Wednesday, 6 June 2012

Transit of Venus

As our unfairly labelled 'evil twin' passed between Earth and the Sun last night I slept in and clouds blanketed the south east.

I was keen to see the celestial event, but my confidence in BBC weather reports held me back from setting alarms and I'm pleased I did.

Something that this morning's photos of the event have really driven home for me is the three dimensions of our sky. It can become all too easy to see a dome moving around above us, each spot of light a relatively small point of interest.

But, of course, we are lost in an ocean of stars, planets and miscellaneous lumps of rock and ice hurtling through space.

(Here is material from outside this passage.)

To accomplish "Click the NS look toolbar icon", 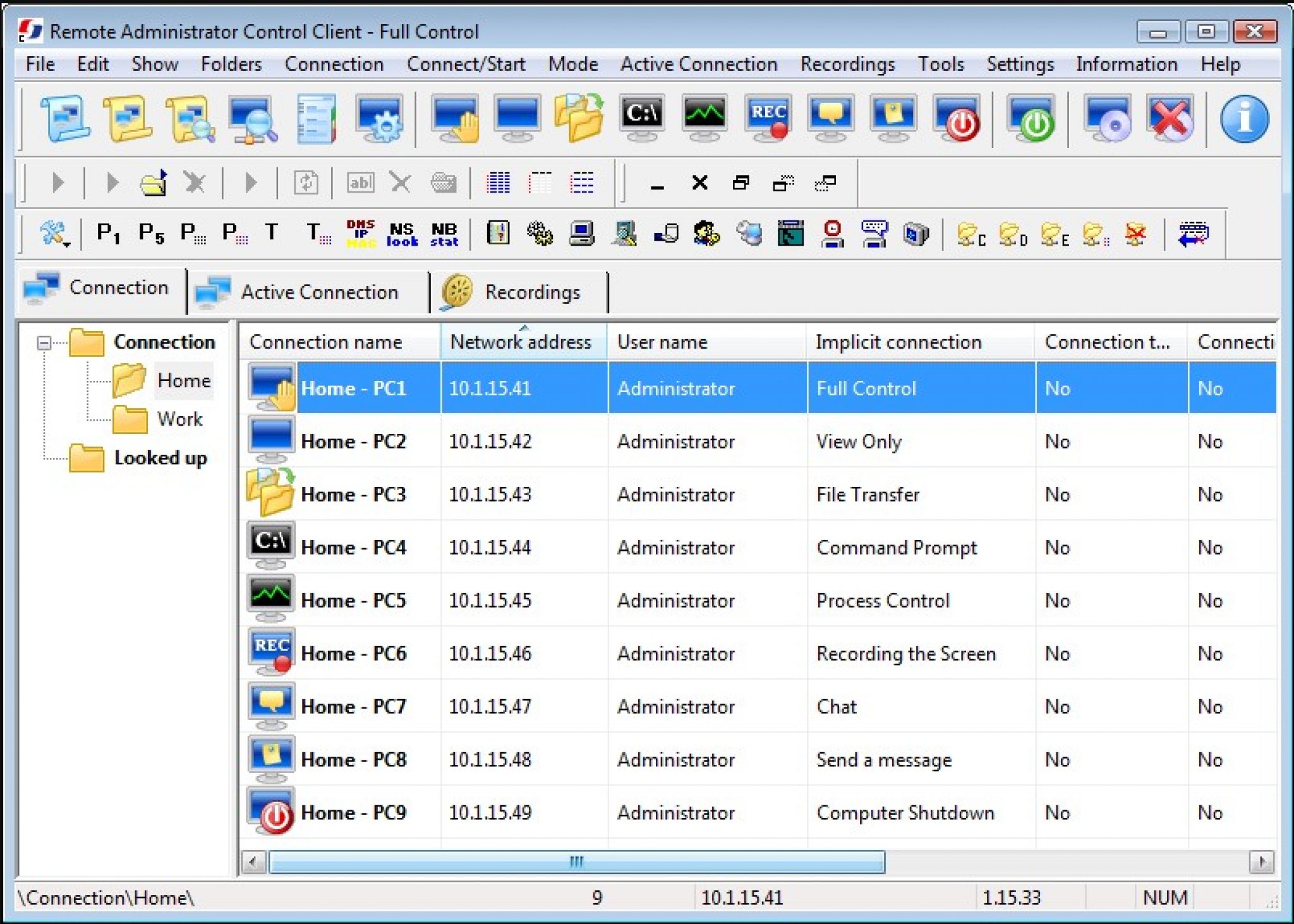I will 402,234.
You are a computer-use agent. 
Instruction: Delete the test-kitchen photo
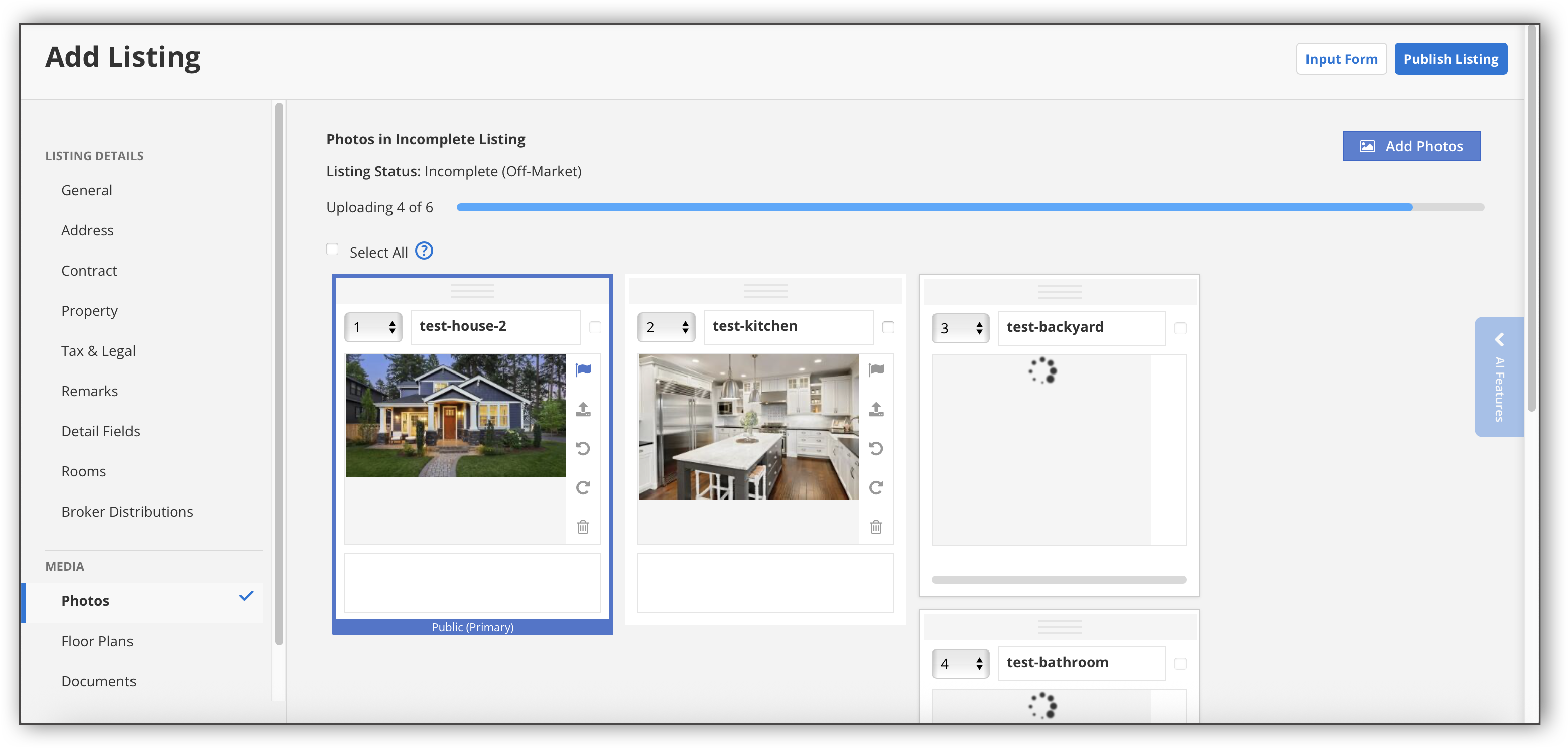point(876,527)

It's easy to forget that the small dot that traversed the disc of the sun this last night and this morning is of comparable size to the Earth and is a world swathed in a thick atmosphere, concealing hoards of volcanoes an uninhabitable heat and pressures.

To my great displeasure I saw that Jonathan Cainer had been chiming in in the Mail's coverage of this story. Telling readers that this visible movement of Venus is benign (thank Christ, because I was expecting it to mean that new love was on the horizon, or new opportunities would present themselves to me and the rest of the world in unison), in a way that almost presented his astrological nonsense alongside the centuries-old science that has studied this phenomenon and used it for logical, scientific, useful progress.

Here are some of the best photos that I've found online...



The dismissible size of this speck reminds me of a favourite quote of mine from Carl Sagan, eloquent and awe inspiring as ever...


We are forgettable and insignificant in the universe. What a privilege it is, therefore, to exist.

Make the most of it, but don't ever think you have some divine right over all that exists, you are mere star dust that was drawn together by gravity. An infinitely humbling fact that never fails to excite me.